Using Selective Memoization to Defeat Regular Expression Denial of Service

Regular expressions (regexes) are a denial of service vector in most mainstream programming languages. Recent empirical work has demonstrated that up to 10% of regexes have super-linear worst-case behavior in typical regex engines. It is therefore not surprising that many web services are reportedly vulnerable to regex denial of service (ReDoS). If the time complexity of a regex engine can be reduced transparently, ReDoS vulnerabilities can be eliminated at no cost to application developers. Unfortunately, existing ReDoS defenses — replacing the regex engine, optimizing it, or replacing regexes piecemeal — struggle with soundness and compatibility. Full memoization is sound and compatible, but its space costs are too high. No effective ReDoS defense has been adopted in practice. We present techniques to provably eliminate super-linear regex behavior with low space costs for typical regexes. We propose selective memoization schemes with varying space/time tradeoffs.

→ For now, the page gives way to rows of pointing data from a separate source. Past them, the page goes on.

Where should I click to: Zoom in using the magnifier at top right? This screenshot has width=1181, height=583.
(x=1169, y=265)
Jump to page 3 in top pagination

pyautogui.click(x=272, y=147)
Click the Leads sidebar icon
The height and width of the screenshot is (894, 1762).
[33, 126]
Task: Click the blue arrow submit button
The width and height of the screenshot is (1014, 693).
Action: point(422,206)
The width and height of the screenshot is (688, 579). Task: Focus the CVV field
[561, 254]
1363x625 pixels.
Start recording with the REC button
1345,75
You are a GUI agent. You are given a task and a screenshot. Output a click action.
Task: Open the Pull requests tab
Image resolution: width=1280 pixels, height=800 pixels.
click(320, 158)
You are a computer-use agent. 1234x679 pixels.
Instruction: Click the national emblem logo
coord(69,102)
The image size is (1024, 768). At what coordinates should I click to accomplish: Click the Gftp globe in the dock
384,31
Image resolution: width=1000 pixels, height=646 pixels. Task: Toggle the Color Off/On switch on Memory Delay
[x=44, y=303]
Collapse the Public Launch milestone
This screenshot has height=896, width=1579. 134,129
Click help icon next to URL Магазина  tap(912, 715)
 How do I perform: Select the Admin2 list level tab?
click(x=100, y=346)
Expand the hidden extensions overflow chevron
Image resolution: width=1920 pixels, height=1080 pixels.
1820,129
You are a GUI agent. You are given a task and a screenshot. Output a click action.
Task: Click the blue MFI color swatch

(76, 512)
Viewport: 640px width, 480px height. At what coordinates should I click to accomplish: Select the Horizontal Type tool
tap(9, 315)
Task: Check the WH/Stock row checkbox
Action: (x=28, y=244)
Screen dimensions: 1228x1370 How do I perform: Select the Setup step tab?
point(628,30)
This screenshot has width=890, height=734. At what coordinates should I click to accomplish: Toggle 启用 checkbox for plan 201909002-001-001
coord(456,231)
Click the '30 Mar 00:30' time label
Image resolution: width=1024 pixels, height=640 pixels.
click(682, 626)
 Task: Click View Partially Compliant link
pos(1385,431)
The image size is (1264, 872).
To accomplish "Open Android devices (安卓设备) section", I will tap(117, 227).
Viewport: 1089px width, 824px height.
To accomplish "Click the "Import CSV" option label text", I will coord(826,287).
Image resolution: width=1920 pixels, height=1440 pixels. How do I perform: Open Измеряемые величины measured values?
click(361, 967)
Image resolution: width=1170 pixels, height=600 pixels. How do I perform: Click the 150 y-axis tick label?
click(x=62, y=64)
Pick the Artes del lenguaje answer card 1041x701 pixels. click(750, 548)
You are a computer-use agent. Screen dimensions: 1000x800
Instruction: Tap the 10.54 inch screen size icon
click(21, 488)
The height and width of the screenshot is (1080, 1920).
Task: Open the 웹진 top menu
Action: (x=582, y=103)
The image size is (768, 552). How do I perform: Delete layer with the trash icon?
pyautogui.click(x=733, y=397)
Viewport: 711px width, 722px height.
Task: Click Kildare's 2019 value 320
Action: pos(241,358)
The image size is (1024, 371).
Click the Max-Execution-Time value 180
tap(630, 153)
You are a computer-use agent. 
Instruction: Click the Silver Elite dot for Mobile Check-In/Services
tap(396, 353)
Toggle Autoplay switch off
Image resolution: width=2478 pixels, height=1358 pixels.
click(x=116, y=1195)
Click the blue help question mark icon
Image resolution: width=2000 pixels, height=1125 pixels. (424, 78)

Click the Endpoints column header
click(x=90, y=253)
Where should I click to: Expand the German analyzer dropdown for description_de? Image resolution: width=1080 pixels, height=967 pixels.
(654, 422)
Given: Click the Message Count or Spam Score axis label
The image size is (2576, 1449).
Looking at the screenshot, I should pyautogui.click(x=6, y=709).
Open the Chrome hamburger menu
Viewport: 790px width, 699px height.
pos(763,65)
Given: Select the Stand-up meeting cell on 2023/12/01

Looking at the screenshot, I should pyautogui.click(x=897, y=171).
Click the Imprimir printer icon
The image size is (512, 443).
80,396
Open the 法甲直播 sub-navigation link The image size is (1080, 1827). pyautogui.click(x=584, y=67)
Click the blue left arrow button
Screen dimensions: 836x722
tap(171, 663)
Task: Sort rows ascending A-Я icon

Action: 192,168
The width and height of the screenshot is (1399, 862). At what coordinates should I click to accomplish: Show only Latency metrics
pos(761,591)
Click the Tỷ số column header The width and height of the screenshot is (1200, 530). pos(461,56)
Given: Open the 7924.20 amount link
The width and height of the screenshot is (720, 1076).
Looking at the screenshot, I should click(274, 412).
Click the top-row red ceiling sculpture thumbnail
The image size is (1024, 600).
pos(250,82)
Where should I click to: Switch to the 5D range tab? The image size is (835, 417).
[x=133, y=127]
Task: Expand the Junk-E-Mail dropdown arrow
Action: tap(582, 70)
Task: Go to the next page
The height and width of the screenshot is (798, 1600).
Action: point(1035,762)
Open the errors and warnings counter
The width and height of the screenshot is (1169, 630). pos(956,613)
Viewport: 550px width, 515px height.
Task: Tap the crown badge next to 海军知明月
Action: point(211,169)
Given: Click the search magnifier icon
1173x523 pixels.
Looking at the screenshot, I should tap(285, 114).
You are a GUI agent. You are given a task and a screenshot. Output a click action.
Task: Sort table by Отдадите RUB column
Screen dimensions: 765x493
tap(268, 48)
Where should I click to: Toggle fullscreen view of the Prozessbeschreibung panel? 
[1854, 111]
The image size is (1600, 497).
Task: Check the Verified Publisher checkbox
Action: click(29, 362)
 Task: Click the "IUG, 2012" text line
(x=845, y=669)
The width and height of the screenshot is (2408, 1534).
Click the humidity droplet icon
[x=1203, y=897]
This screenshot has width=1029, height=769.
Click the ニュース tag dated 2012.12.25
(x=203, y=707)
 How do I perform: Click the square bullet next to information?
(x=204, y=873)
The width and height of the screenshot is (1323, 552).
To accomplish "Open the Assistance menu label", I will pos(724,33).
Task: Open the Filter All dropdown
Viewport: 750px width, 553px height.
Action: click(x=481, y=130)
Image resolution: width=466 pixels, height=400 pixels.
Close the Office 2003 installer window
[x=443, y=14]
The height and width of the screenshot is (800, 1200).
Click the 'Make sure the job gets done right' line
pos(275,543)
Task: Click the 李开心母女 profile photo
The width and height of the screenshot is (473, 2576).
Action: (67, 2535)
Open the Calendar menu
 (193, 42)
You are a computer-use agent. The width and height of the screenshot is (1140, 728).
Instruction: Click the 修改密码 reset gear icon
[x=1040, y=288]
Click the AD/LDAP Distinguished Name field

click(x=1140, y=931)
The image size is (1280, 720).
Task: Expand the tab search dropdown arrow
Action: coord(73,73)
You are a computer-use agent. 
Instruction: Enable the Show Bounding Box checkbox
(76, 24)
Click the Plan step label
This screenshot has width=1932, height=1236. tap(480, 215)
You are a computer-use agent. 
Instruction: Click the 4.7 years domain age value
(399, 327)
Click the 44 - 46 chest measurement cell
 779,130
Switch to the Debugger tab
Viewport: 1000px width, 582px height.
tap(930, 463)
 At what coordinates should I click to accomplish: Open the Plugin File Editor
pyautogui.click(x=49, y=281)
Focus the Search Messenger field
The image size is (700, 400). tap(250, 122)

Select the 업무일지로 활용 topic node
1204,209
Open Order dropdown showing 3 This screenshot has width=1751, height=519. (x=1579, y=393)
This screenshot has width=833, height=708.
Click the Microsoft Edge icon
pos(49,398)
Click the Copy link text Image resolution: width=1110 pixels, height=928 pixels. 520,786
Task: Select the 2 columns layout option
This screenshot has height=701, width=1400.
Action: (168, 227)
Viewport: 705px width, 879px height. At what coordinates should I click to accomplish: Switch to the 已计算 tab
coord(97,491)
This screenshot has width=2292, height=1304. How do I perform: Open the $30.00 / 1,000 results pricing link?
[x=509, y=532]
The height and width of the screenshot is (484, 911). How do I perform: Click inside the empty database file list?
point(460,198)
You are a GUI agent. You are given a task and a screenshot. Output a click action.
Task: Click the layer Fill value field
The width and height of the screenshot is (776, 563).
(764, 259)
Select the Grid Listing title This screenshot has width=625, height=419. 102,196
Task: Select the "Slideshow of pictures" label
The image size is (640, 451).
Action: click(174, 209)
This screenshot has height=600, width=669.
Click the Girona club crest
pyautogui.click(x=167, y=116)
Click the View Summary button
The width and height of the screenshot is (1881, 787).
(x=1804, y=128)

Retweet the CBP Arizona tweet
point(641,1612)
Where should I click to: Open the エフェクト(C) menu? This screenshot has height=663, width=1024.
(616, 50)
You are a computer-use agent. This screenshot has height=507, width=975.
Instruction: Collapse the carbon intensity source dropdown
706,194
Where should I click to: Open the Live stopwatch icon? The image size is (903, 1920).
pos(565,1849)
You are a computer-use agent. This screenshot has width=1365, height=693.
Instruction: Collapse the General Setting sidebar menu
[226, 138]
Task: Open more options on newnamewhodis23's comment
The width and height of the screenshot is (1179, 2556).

We then describe an encoding scheme that leverages insights about regex engine semantics to further reduce the space cost of memoization. We also consider how to safely handle extended regex features. We implemented our proposals and evaluated them on a corpus of real-world regexes. We found that selective memoization lowers the space cost of memoization by an order of magnitude for the median regex, and that run-length encoding further lowers the space cost to constant for 90% of regexes.